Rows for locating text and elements
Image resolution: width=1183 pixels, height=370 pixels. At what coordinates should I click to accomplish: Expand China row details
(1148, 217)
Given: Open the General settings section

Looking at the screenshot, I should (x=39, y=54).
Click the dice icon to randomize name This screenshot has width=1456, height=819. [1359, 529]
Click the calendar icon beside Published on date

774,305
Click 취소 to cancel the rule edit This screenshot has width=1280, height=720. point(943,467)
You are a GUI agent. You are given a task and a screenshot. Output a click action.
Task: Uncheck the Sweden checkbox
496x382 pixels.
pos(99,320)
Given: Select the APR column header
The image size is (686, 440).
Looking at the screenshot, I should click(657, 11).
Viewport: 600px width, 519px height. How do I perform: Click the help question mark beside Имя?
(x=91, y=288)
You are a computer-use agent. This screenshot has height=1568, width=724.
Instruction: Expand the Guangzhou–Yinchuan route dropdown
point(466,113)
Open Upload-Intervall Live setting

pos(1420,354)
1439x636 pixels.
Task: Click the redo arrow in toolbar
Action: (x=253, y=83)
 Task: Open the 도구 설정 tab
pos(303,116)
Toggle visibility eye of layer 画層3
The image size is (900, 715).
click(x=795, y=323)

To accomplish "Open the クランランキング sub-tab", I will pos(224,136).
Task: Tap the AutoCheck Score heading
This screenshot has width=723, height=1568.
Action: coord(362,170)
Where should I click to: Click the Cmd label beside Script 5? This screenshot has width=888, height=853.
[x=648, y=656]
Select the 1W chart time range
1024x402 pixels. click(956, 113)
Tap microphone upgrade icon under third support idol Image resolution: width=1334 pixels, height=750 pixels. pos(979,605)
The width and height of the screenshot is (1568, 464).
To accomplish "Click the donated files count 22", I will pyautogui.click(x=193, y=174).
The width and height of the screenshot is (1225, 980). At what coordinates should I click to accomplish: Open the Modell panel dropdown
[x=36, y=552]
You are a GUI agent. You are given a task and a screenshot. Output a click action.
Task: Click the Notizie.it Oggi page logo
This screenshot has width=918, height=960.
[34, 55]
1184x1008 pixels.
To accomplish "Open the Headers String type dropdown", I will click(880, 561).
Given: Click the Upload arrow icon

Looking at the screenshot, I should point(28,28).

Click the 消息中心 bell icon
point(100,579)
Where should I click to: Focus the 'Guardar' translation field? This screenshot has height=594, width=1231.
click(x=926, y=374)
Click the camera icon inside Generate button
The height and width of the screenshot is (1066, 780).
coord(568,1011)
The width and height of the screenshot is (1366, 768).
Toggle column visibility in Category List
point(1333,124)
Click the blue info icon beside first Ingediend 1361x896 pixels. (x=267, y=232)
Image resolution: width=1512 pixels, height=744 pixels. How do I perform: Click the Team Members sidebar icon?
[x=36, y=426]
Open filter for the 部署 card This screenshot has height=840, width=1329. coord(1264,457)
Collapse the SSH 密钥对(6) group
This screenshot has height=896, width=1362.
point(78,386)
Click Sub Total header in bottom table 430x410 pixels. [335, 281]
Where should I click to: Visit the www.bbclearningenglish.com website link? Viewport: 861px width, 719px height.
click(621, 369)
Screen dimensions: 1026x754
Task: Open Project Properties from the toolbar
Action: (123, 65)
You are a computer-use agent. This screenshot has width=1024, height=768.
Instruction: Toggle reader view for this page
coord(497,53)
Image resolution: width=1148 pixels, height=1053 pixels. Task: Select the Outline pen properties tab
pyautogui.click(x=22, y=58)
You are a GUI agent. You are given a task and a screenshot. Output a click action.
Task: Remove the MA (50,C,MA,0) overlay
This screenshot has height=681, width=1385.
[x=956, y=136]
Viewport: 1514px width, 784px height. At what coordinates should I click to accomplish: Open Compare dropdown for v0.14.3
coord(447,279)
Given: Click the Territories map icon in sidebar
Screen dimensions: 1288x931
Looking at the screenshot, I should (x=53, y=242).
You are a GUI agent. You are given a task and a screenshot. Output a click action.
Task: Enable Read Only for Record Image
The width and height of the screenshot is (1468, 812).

**WHAT YOU ARE ASKED TO DO:** Rewrite every one of the rows above so that each "GUI agent" becomes "interface agent", with nothing else altered.

**THE RESULT:**
Image resolution: width=1183 pixels, height=370 pixels. At what coordinates should I click to accomplish: Expand China row details
(1148, 217)
Given: Open the General settings section

Looking at the screenshot, I should (x=39, y=54).
Click the dice icon to randomize name This screenshot has width=1456, height=819. [1359, 529]
Click the calendar icon beside Published on date

774,305
Click 취소 to cancel the rule edit This screenshot has width=1280, height=720. point(943,467)
You are a interface agent. You are given a task and a screenshot. Output a click action.
Task: Uncheck the Sweden checkbox
496x382 pixels.
pos(99,320)
Given: Select the APR column header
The image size is (686, 440).
Looking at the screenshot, I should click(657, 11).
Viewport: 600px width, 519px height. How do I perform: Click the help question mark beside Имя?
(x=91, y=288)
You are a computer-use agent. This screenshot has height=1568, width=724.
Instruction: Expand the Guangzhou–Yinchuan route dropdown
point(466,113)
Open Upload-Intervall Live setting

pos(1420,354)
1439x636 pixels.
Task: Click the redo arrow in toolbar
Action: (x=253, y=83)
 Task: Open the 도구 설정 tab
pos(303,116)
Toggle visibility eye of layer 画層3
The image size is (900, 715).
click(x=795, y=323)

To accomplish "Open the クランランキング sub-tab", I will pos(224,136).
Task: Tap the AutoCheck Score heading
This screenshot has width=723, height=1568.
Action: coord(362,170)
Where should I click to: Click the Cmd label beside Script 5? This screenshot has width=888, height=853.
[x=648, y=656]
Select the 1W chart time range
1024x402 pixels. click(956, 113)
Tap microphone upgrade icon under third support idol Image resolution: width=1334 pixels, height=750 pixels. pos(979,605)
The width and height of the screenshot is (1568, 464).
To accomplish "Click the donated files count 22", I will pyautogui.click(x=193, y=174).
The width and height of the screenshot is (1225, 980). At what coordinates should I click to accomplish: Open the Modell panel dropdown
[x=36, y=552]
You are a interface agent. You are given a task and a screenshot. Output a click action.
Task: Click the Notizie.it Oggi page logo
This screenshot has width=918, height=960.
[34, 55]
1184x1008 pixels.
To accomplish "Open the Headers String type dropdown", I will click(880, 561).
Given: Click the Upload arrow icon

Looking at the screenshot, I should point(28,28).

Click the 消息中心 bell icon
point(100,579)
Where should I click to: Focus the 'Guardar' translation field? This screenshot has height=594, width=1231.
click(x=926, y=374)
Click the camera icon inside Generate button
The height and width of the screenshot is (1066, 780).
coord(568,1011)
The width and height of the screenshot is (1366, 768).
Toggle column visibility in Category List
point(1333,124)
Click the blue info icon beside first Ingediend 1361x896 pixels. (x=267, y=232)
Image resolution: width=1512 pixels, height=744 pixels. How do I perform: Click the Team Members sidebar icon?
[x=36, y=426]
Open filter for the 部署 card This screenshot has height=840, width=1329. coord(1264,457)
Collapse the SSH 密钥对(6) group
This screenshot has height=896, width=1362.
point(78,386)
Click Sub Total header in bottom table 430x410 pixels. [335, 281]
Where should I click to: Visit the www.bbclearningenglish.com website link? Viewport: 861px width, 719px height.
click(621, 369)
Screen dimensions: 1026x754
Task: Open Project Properties from the toolbar
Action: (123, 65)
You are a computer-use agent. This screenshot has width=1024, height=768.
Instruction: Toggle reader view for this page
coord(497,53)
Image resolution: width=1148 pixels, height=1053 pixels. Task: Select the Outline pen properties tab
pyautogui.click(x=22, y=58)
You are a interface agent. You are given a task and a screenshot. Output a click action.
Task: Remove the MA (50,C,MA,0) overlay
This screenshot has height=681, width=1385.
[x=956, y=136]
Viewport: 1514px width, 784px height. At what coordinates should I click to accomplish: Open Compare dropdown for v0.14.3
coord(447,279)
Given: Click the Territories map icon in sidebar
Screen dimensions: 1288x931
Looking at the screenshot, I should (x=53, y=242).
You are a interface agent. You are given a task and a screenshot. Output a click action.
Task: Enable Read Only for Record Image
The width and height of the screenshot is (1468, 812).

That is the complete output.